As an alternately underpaid/unpaid Hollywood intern, you always have to fake that you're "just lucky to have the experience." You're "thankful to be working with such great people" and "truly blessed to be learning so much." It's institutionalized bullshit, insisting that the emasculating experience is more important than full time employment.
But recently, I have been genuinely lucky to be working with one particular individual...as from my office/copy room, I now have a front row seat for their slow, devastating, full-on Travis Bickle descent into insanity.
Over the past month, this individual has slowly lost his or her grasp on reality. Symptoms include: Seeing things that aren't there. Gross paranoia. An even more inflated sense of ego. Having involved conversations with/yelling at walls. Assuming that every room in the building is their office. Crying in the bathroom. Inventing conspiracy theories of which their closest relatives are integral members. It's your typical, garden variety, cry for help stuff. It's nothing out of the ordinary, but you're impressed when you're witness to it. Like a car crash or anything that happens behind a bar at 2am in the morning.
It's exactly like Black Swan, only instead of two hot bi-curious ballerinas, you've got Hollywood politics and inane, fast paced rants about cinematography. And instead of lesbian intrigue, there's white men violently arguing about trivial contract points. And in the place of growing feathers and red eyes, you've got the insane wardrobe choice of coming into work on Tuesday without a tie. Basically, imagine if Aaron Sorkin wrote Black Swan.
The most irritating/debilitating part of this madness, though, is a quirk that has probably existed well before this person began to shut his or her self off from the world with a wall of Pink Floydian proportions.
Speaking about themselves in the third person.
Otherwise known as "Illeism" or "Being a pompous douche," it involves referring yourself using the pronoun "He" or "She" or, in most cases, just using your name as opposed to "I" or "Me." For example: "Trust me. I'm BLANK" or "I mean, if BLANK wants a cappuccino, then BLANK is getting a cappuccino." True, there are worse things for a person to do, such as speaking about yourself in the fourth person (talking about those around you as "he" or "she").
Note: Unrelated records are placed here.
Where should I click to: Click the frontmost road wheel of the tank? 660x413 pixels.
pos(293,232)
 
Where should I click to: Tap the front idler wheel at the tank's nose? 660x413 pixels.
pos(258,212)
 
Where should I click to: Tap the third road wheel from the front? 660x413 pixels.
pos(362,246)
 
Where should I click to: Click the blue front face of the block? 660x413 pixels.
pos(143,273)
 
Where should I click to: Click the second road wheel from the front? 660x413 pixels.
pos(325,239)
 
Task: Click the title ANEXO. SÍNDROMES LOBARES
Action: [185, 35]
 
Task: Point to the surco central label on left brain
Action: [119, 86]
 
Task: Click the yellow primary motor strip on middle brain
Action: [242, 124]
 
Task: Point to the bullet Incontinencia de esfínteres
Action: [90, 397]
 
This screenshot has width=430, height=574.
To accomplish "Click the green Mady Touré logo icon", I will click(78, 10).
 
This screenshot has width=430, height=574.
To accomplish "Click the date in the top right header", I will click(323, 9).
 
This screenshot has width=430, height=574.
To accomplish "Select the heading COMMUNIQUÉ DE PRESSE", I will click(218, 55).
Or the dreaded FIFTH person, which is rumored to involve having someone else (the second person) refer to you in the third person.
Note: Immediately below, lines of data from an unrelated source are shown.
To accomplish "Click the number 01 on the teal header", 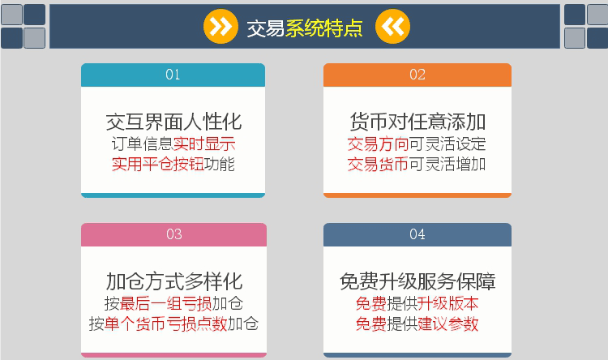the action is point(173,75).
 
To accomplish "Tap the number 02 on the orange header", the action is point(417,75).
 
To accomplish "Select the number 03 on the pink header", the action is point(173,234).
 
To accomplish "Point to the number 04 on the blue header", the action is point(417,234).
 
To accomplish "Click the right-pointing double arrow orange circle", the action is point(221,27).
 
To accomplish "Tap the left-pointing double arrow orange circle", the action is point(392,27).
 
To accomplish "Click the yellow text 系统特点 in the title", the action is point(324,28).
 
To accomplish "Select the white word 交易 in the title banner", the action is point(266,28).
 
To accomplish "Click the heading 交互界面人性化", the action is point(173,122).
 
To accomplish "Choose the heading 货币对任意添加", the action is point(417,122).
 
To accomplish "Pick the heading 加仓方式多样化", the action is point(174,281).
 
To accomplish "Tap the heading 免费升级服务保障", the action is point(417,281).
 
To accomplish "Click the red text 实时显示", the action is point(204,144).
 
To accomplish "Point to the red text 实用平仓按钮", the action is point(158,164).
It is very rare that someone can pull it off. Even God, in all of His Almighty majesty, never once referred to Himself as "He." No, He let others do that for Him. It is always "I believe this" or "I want you to sacrifice your son." Occasionally He says "Your God is angry," but it's never meant to be pompous. For an all powerful deity, He is generally humble. Never resorts to the third person (possibly since in the trinity, he is also the first and third person). Look it up. It's in the Bible. Right next to the passage about how gays can't get married and your first born daughter is acceptable legal tender.
Great men don't have to refer to themselves as such. Napoleon used "moi." Caesar said "Ego." There are only a few instances in recorded history in which individuals of such caliber and stature can successfully pull the third person and not ramp up their asshole quotient.
Acceptable uses of the third person:
Confucius
Disco Stu
Duffman
The Rock (a.k.a. The People's Champ a.k.a The Great One a.k.a. The Most Electrifying Man in Sports Entertainment a.k.a. The Brahma Bull)
Ricky Henderson
Anyone named "Simon" playing "Simon Says"
Homey D. Clown
The Incredible Hulk
Children under the age of three
And that's it. If you're not a professional wrestler, Hall of Fame athlete, Simpsons character, superhero, or Transformer, you're shit out of luck. Like in anger management, use "I feel" and "I think" statements rather than "Steve feels" or "Steve thinks" or "Shut the hell up while Steve is watching reruns of Grey's Anatomy on Hulu."
Note: As I look around the office, I feel a need to stop writing this post. "You know who" is currently attempting to read over my shoulder, convinced that I'm writing slanderous libel (their words, not mine) about them. Paranoid much?